Apart from the John Paul II Institutes where this theological vision is central, there are numerous individual scholars who have taken it on board and are reflecting upon its implications for different areas of theology. Many of their publications can be found in the Communio journal, and in the Lateran's Anthropotes. The expression "nuptial mysticism" is also used as a short-hand code for this anthropological vision. Two of its leading proponents within the Sacred Hierarchy are Angelo Cardinal Scola of Venice, and Marc Cardinal Ouellet of Quebec City. The works of Archbishop Javier Martinez of Granada also explore the ramifications of Christ's sovereignty.

The spirituality of many of the new ecclesial movements is deeply embedded in a Trinitarian anthropology which assumes the vision of Gaudium et Spes 22. This explains the importance of personal prayer and Eucharistic adoration in many of these movements. Implicit within them is the attitude, expressed by Benedict XVI in Caritas in Veritate, that a "humanism which excludes Christ" is inhuman. Implicitly they tend to be "interruptionists" even if they have never heard of the term. Their approach is to foster a lay spirituality which is conscious of the work of the Holy Spirit and of Christ's mission in revealing the Father's love and mercy. They live a life immersed in the sacramental practices of the Church and seek to bear witness to the truth by their love for oneanother and for those they meet outside their own circles. There are no gimmicks or marketing techniques, at least not among the more successful groups.
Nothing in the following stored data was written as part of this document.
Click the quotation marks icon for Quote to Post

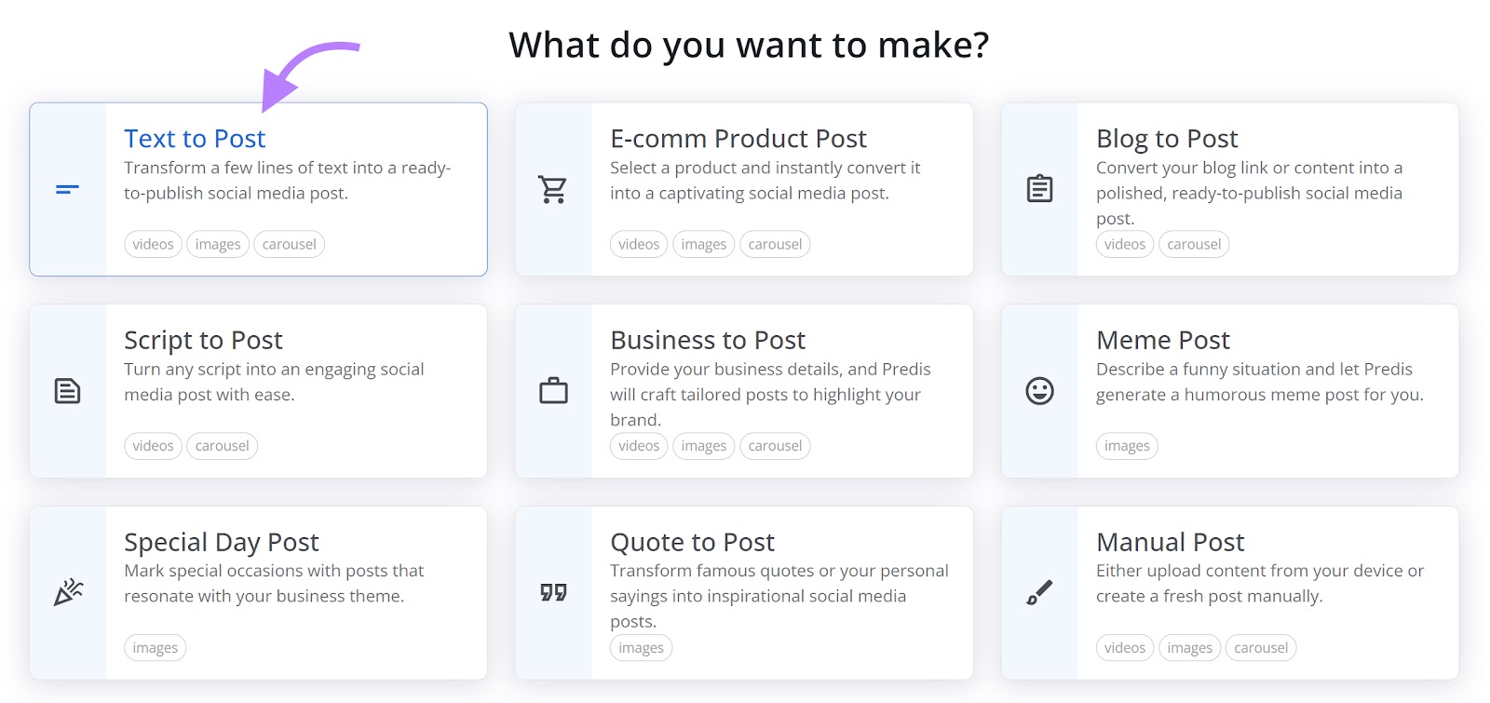coord(552,592)
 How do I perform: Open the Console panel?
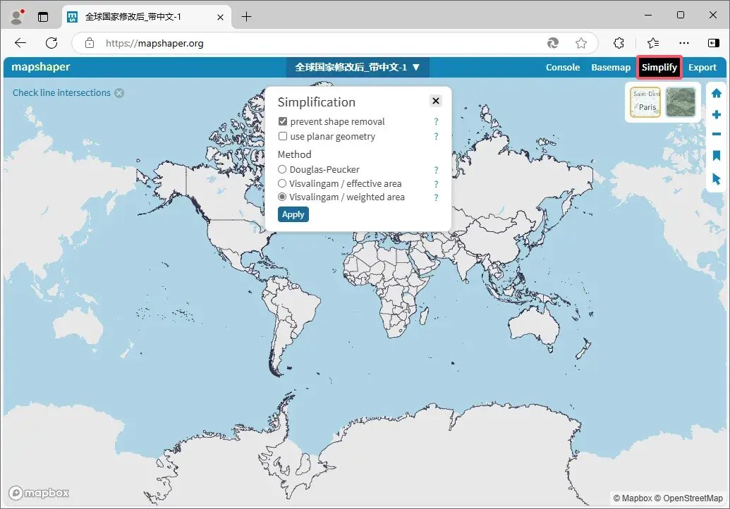point(562,67)
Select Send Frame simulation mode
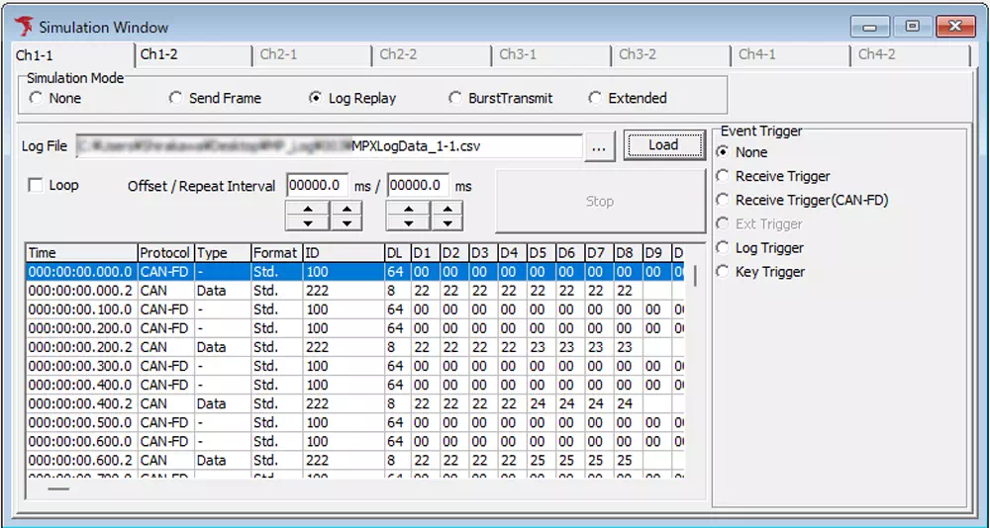The height and width of the screenshot is (528, 990). click(175, 98)
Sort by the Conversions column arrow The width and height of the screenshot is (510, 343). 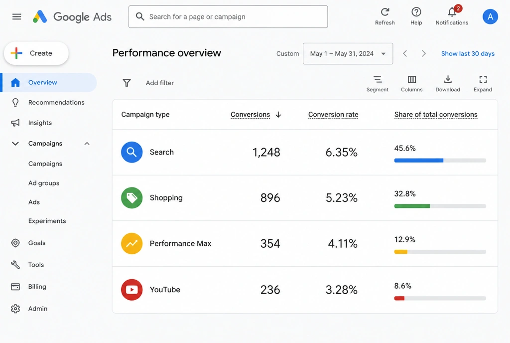pos(278,115)
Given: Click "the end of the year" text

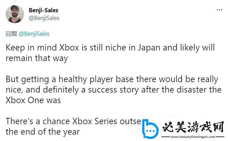Looking at the screenshot, I should tap(43, 132).
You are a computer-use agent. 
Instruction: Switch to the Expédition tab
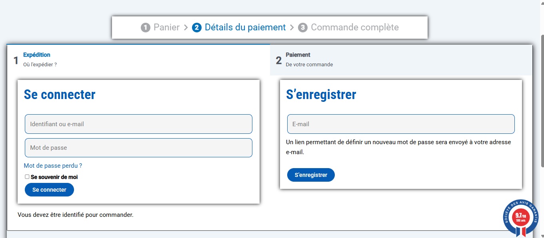click(37, 55)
Cardinal Ratzinger once wrote that the new ecclesial movements are a sign of the work of the Holy Spirit in the life of the Church but he also acknowledged that they are young movements and have "their share of childhood diseases". By this he meant that they are still in their infancy and have issues to resolve over time. Many lay faithful can tell stories of some strange policies and customs they have encountered in some of these groups. Nonetheless, whatever "childhood diseases" they have, being embarrassed to proclaim Christ as their Lord and Saviour is not one of them.

The generation of '68 effected a cultural revolution in the countries of the Western world and two generations have now been the guinea-pigs in its social experiments. Wojtyta and Ratzinger stood against the revolution both politically and intellectually. One finds in Wojtyta's works on human love and sexuality an alternative to both pre-Conciliar Jansenism and the fiction of "free love"; in it he develops an explicitly Trinitarian anthropology which elevates human life and love to the level of a dramatic participation in the Divine life itself. Ratzinger took this on board and worked on responding to what he has identified as the most serious theological issue of the twentieth century - understanding the mediation of history in the realm of ontology. He acknowledges that Rahnerunderstood that this issue was a major problem for the Church and one that could not be dismissed or ignored, but he believes that Rahner's mode of dealing with the problem opened the Church's own institutions up to the forces of secularism. As Pope he is now trying to heal the schism created by a generation that was, paradoxically, open to history but closed to tradition.

If these theological projects are taking some time to filter through the seminaries, parishes and academies it is because the Church too has her own children of the revolution whose lives have been dedicated to versions of the correlationist project and to what Benedict XVI calls the "hermeneutic of rupture", which they applied to the documents of the Second Vatican Council. The correlationist project ends up with "billabong theology" - something cut off from sources of fresh water. By the time someone has worked out what is in fashion and tried to correlate the Catholic faith to it, the fashion has already changed. As Hegel famously noted, the owl of Minerva spreads its wings only with the falling of the dusk.